Wir müssen dringend überdenken, wie wir Langzeitarbeitslose durch noch konkretere Maßnahmen an den Arbeitsmarkt heranführen.
Mit dem Arbeitsmarkt - -
- Das ist wie bei Ihnen auch. Herr Kollege, ich glaube, ich habe Ihnen in diesem Hause schon einmal gesagt: Hochmut kommt vor dem Fall. Wenn ich an Ihrer Stelle wäre und mich von 61 auf 27 Prozent heruntergewirtschaftet hätte,
würde ich so nicht reden.
Mit dem Arbeitsmarkt verhält es sich ähnlich wie mit der Börse: 50 Prozent sind Politik, und 50 Prozent sind Psychologie. Die Unternehmen in Deutschland müssen davon überzeugt werden, ihre Arbeitsplätze im Inland zu belassen, statt sie ins Ausland zu verlagern. Der Unternehmer muß wieder merken, daß der Staat ihn als Produzenten und als Wirtschaftsfaktor haben will und nicht als Melkkuh.
Diejenigen, die sich seit längerer Zeit in der Arbeitslosigkeit befinden, müssen merken, daß der Staat an ihrer Wiedereingliederung in den Arbeitsprozeß interessiert ist, statt sie durch gelegentliche Arbeitsbeschaffungsmaßnahmen ruhigzustellen. Ein Rechtsanspruch auf Arbeitsbeschaffungsmaßnahmen hätte nur zur Folge, daß sich Arbeitslosengeld und ABM in Serie abwechseln. Ebenso notwendig sind Maßnahmen, die verhindern, daß die für die Behebung von Arbeitslosigkeit erforderlichen Mittel durch unnötige Frühverrentung oder Vorruhestandsregelungen aufgezehrt werden.

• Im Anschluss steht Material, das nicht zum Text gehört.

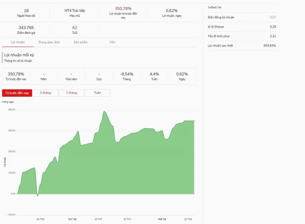Click the Biến động lợi nhuận row
The height and width of the screenshot is (224, 305).
pos(241,17)
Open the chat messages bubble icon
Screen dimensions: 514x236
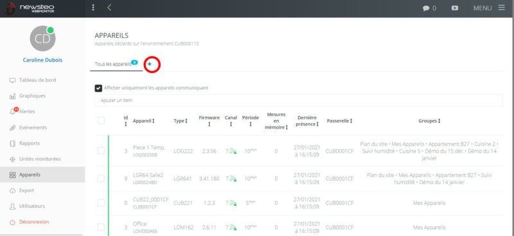tap(426, 8)
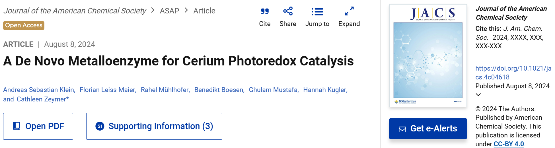Click chevron after Journal of the American Chemical Society
The width and height of the screenshot is (555, 148).
153,10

In diese Zeit passen dagegen so gar nicht die immer mal wiederkehrenden Versuche, Herr Minister, die Axt an die sogenannten 580-DM-Jobs zu legen. Wer das versucht, muß sich darüber im klaren sein, daß er die Menschen förmlich in die Schwarzarbeit treibt.
Außerdem spiegelt er den Betroffenen auch eine Versorgungssicherheit vor, die bei einer Sozialversicherungspflicht nie gegeben wäre. Mit einem Anspruch von 86 Pfennigen pro Erwerbsmonat gleich 13 DM im Jahr für ein Jahr Arbeit wird eine Vision vorgegaukelt, die sich als Seifenblase entpuppt.
Ich komme noch einmal auf den Leitantrag der SPD zu ihrem Parteitag zu sprechen. Hier äußert man sich erstaunlicherweise positiv gegenüber dem bisher immer diffamierten sogenannten Dienstmädchenprivileg. Frau Matthäus-Maier, dies ist im übrigen ein erbärmlicher Ausdruck, wie Sie mit Menschen, mit Frauen in diesem Land umgehen, für den Sie persönlich verantwortlich zeichnen.
Wenn die SPD jetzt die Meinung vertritt, die Maschinenlaufzeiten müßten sich ändern, die Arbeit müßte finanziell entlastet werden, so höre ich diese Botschaft wohl, allein, mir fehlt der Glaube. Also warten wir in Ruhe den Parteitag ab.